This page is, for now, just a stub.
Lamin was influenced by many projects. Here we will attempt to list all of them.
Lamin complements workflow managers with its focus on interactive analyses, biological entities & provenance beyond deterministic workflows (app uploads & notebooks). We encourage using a workflow manager to manage scheduling, execution, error & parameter handling of workflows and integrating successful executions into LaminDB for full provenance tracking.
Despite Lamin’s different scope, the workflow manager redun greatly influenced LaminDB. In particular, naming choices in LaminDB’s
File class (
.stage()) & hashing strategies for sets are inspired by redun’s File class.
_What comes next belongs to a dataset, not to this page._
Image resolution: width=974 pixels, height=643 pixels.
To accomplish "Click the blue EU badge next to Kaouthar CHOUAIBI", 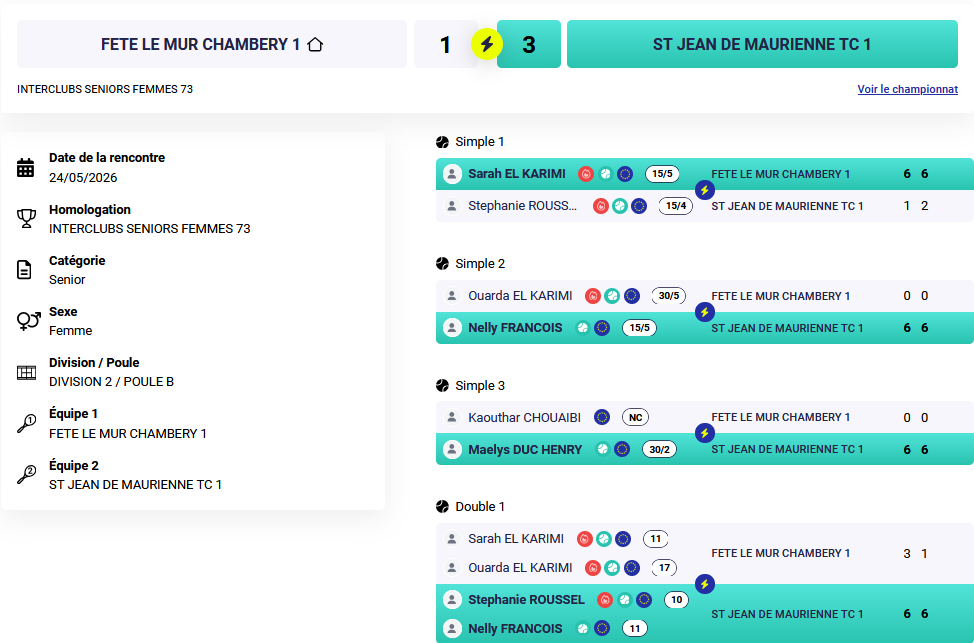I will 601,417.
Similar to redun, Lamin tries to achieve idempotency but for different use cases & using largely differing designs.
Like redun & git, LaminDB is a distributed system in which any LaminDB instance can exchange & share data with any other LaminDB instance. (Currently, this feature is built into the design, but not yet fully implemented.)
LaminDB hasn’t knowingly been influenced by other workflow managers.
In LaminDB, ontologies are used to standardize & validate metadata based on plug-in
lnschema_bionty. It wraps common public ontologies for which Lamin caches curated assets on S3 for robust availability.
We’re not aware of another tool that focuses on leveraging ontologies for curation & validation, but there exist several tools that extend & harmonize ontologies for building knowledge graphs. We list two of them below.
LaminDB does not attempt to create a knowledge graph but assumes that associations between entities are mainly found through experimentation, statistics & machine learning.
Also within LaminDB, connections between entities can be mapped through the pathway entity and by using enrichment tools or by defining relations between biological entities in custom schema. Some relations might be added to
lnschema_bionty in the future.
Biocypher is a Python package that simplifies the creation of knowledge graphs.
Built upon a modular framework, it enables users to manipulate and harmonize ontologies.
gget provides a simple, intuitive API to query existing web servers of genomic databases.
With bionty, Lamin provides a similar tool with three important differences:
Bionty focuses on leveraging public ontologies for data management (validation, standardization, annotation) rather than queries. In comparison to gget, Bionty’s queries are more limited.
To enable robust & performant access for usage in data pipelines that bulk-validate, -standardize, or -annotate, Lamin hosts versioned ontologies on AWS S3 instead of relying on the sometimes flaky availability of existing public web servers.
Bionty can be plugged into LaminDB to easily import records from public ontologies into biological registries, managed in a simple database.